• _Required action_: Look below for the line holding "Image resolution: width=768, height=1024." and the line holding "[Telegram] (390, 243)". Transcribe exactly those lines and all lines between them, nothing more.

(Beginning of Exercise input)

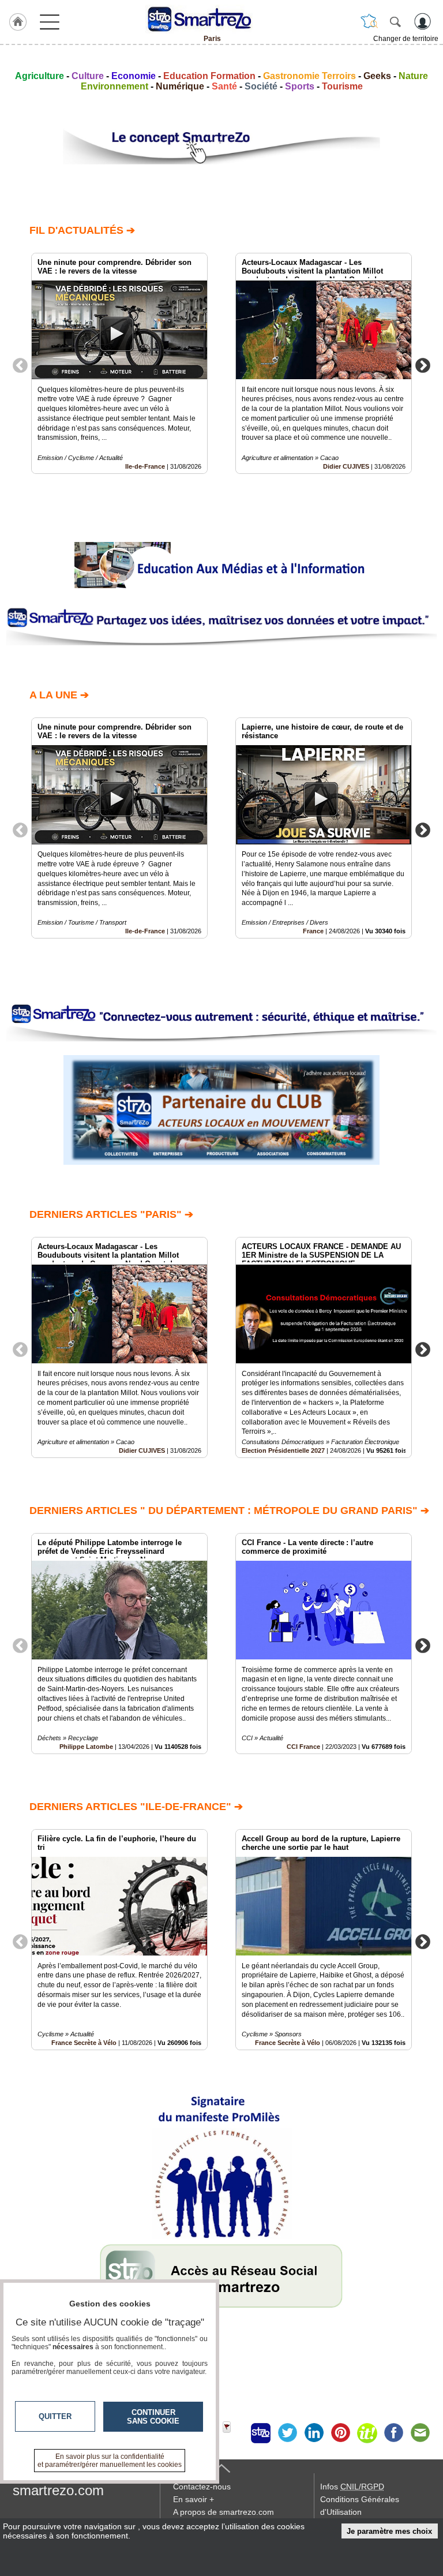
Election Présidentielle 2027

(End of Exercise input)
(Beginning of Exercise input)

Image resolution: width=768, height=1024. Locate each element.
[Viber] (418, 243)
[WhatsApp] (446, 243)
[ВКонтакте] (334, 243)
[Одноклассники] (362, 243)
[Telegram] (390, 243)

(End of Exercise input)

• _Answer to the exercise_:
Image resolution: width=768, height=1024. Locate each element.
[Viber] (418, 243)
[WhatsApp] (446, 243)
[ВКонтакте] (334, 243)
[Одноклассники] (362, 243)
[Telegram] (390, 243)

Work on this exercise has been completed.